Now, on to Cuba’s genuine guerrilla war, fought from 1960-66 and–this cannot be repeated often enough– AGAINST the Fidel/Che regime. Farm collectivization was no more voluntary in Cuba than in the Ukraine. And Cuba’s Kulaks had guns, a few at first anyway. Had these rebels gotten a fraction of the aid the Afghan Mujahedeen got, the Viet Cong got – indeed that George Washington’s rebels got from the French – had these Cuban rebels gotten any help, my kids would speak Spanish and Miami’s jukeboxes today would carry Tanya Tucker rather than Gloria Estefan.
Be it known: Che Guevara had a very bloody (and typically cowardly) hand in one of the major anti-insurgency wars on this continent. Eighty percent of these anti-communist guerrillas were executed on the spot upon capture, a Che specialty. For my book I interviewed several of the lucky former rebels who managed to escape the slaughter. “We fought with the fury of cornered beasts,” I titled the chapter, using the phrase one used to describe their desperate freedom fight against the Soviet occupation of Cuba through their proxies Fidel Castro and Che Guevara.
In 1956 when Che linked up with Fidel, Raul, and their Cuban chums in Mexico city, one of them (now in exile) recalls Che dutifully reciting the Stalinist script word for word, railing against the Hungarian freedom-fighters as “Fascists!” and cheering their extermination by Soviet tanks.
In 1962 Che got a chance to do more than cheer from the sidelines. He had a hand in the following: “Cuban militia units commanded by Russian officers employed flame-throwers to burn the palm-thatched cottages in the Escambray countryside. The peasant occupants were accused of feeding the counterrevolutionaries and bandits.” At one point in 1962, one of every 17 Cubans was a political prisoner. Fidel himself admits that they faced 179 bands of “counter-revolutionaries” and “bandits.”
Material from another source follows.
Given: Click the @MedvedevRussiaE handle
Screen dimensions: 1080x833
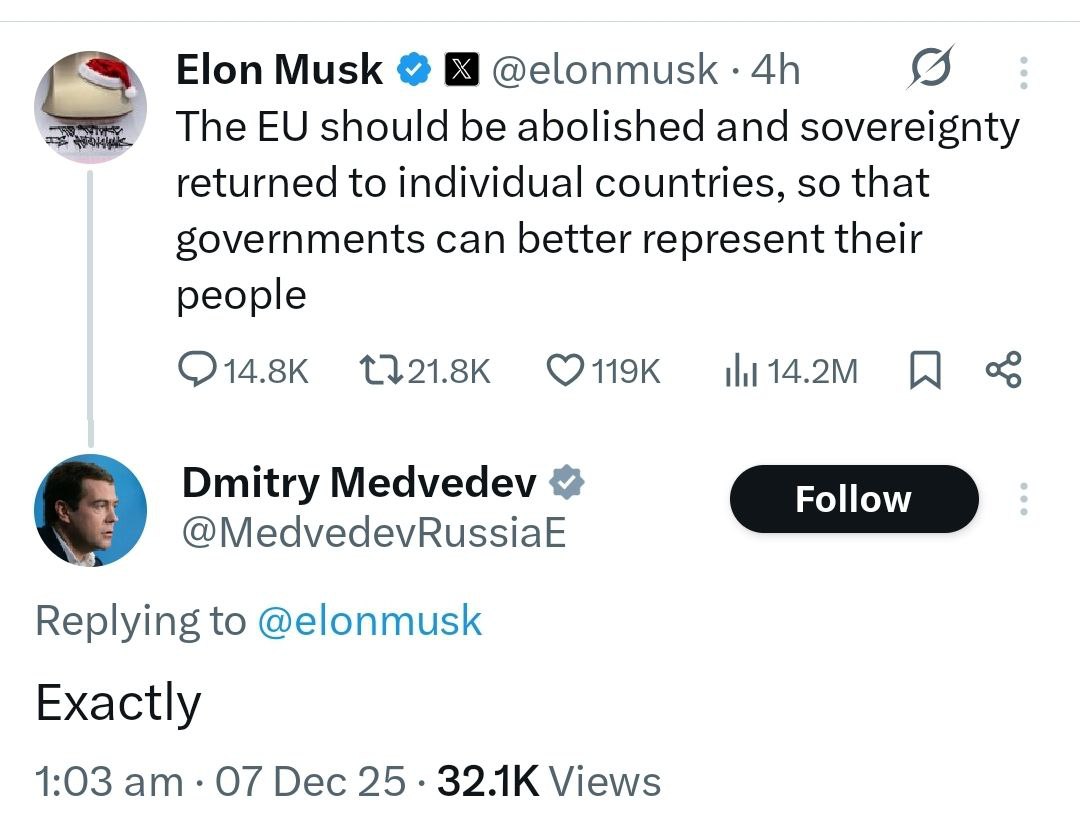Looking at the screenshot, I should tap(374, 533).
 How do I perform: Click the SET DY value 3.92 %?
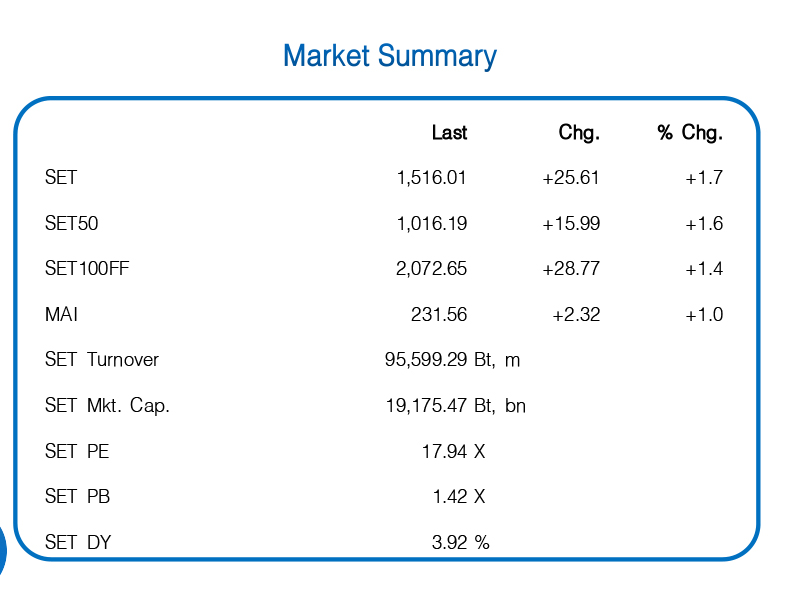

Mass murder was the order in Cuba’s countryside. It was the only way to decimate so many rebels. These country folk went after the Reds with a ferocity that saw Fidel and Che running to their Soviet sugar daddies and tugging their pants in panic. That commie bit about how “a guerrilla swims in the sea which is the people, etc.” fit Cuba’s anti-Fidel and Che rebellion to a T. So in a relocation and concentration campaign that shamed anything the Brits did to the Boers, the gallant Communists ripped hundreds of thousands of Cubans from their ancestral homes and herded them into concentration camps on the opposite side of Cuba. I interview several of these “relocated” families too.
One of these Cuban redneck wives refused to be relocated. After her husband, sons, and a few nephews were murdered by the Gallant Che and his minions, she grabbed a tommy gun herself, rammed in a clip and took to the hills. She became a rebel herself. Cubans know her as La Niña Del Escambray.
For a year she ran rings around the Communist armies sweeping the hills in her pursuit. Finally she ran out of ammo and supplies and the reds rounded her up. Amazingly, she wasn’t executed (Che must have taken that day off.) For years La Niña suffered horribly in Castro’s dungeons, but she lives in Miami today. Seems to me her tragic story makes ideal fodder for Oprah, for all those women’s magazines, for all those butch professorettes of “Women’s Studies,” for a Susan Sarandon or Sandra Bullock role..
Think about it: here’s that favored theme for Hollywood producers – “the feisty woman.” Well, they don’t come much feistier than Zoila Aguila, her real name. Had she been fighting, say, Somoza or Pinochet, you can bet your last penny Hollywood and New York would be ALL OVER her story. Instead she fought the Left’s most picturesque poster boys. So, naturally, nobody’s heard of her.